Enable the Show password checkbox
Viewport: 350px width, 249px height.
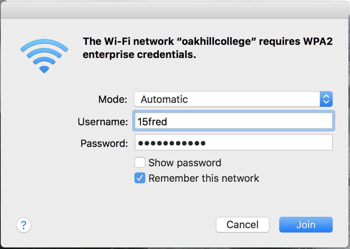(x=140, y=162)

---

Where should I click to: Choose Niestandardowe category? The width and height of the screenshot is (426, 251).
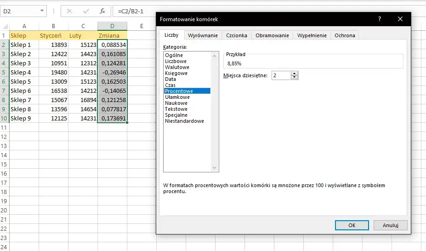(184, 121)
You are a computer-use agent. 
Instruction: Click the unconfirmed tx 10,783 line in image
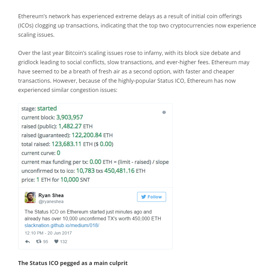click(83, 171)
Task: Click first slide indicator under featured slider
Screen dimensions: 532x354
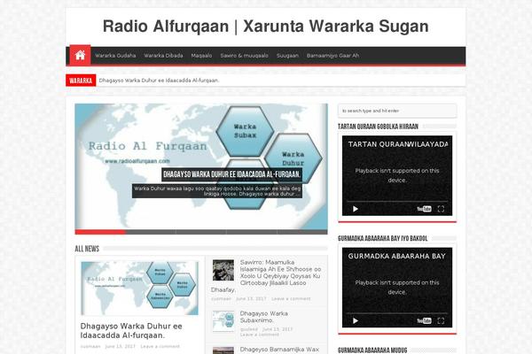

* * *

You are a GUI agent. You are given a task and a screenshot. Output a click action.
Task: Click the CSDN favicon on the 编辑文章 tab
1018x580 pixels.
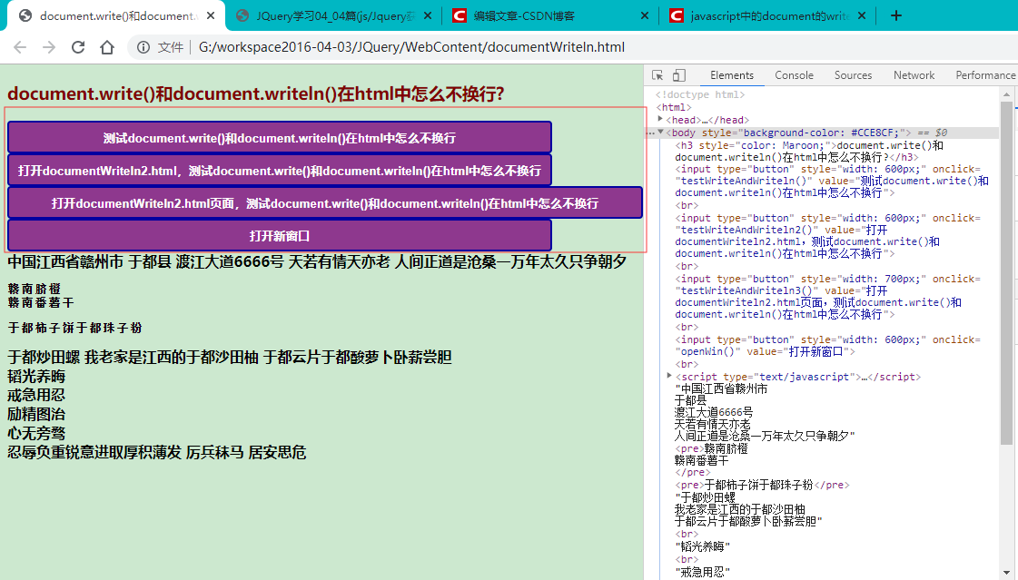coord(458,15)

TASK OBJECTIVE
Write down how many lines of the data above carry the word "agent". Nothing else belongs in the answer.

SOLUTION FOR THIS TASK
2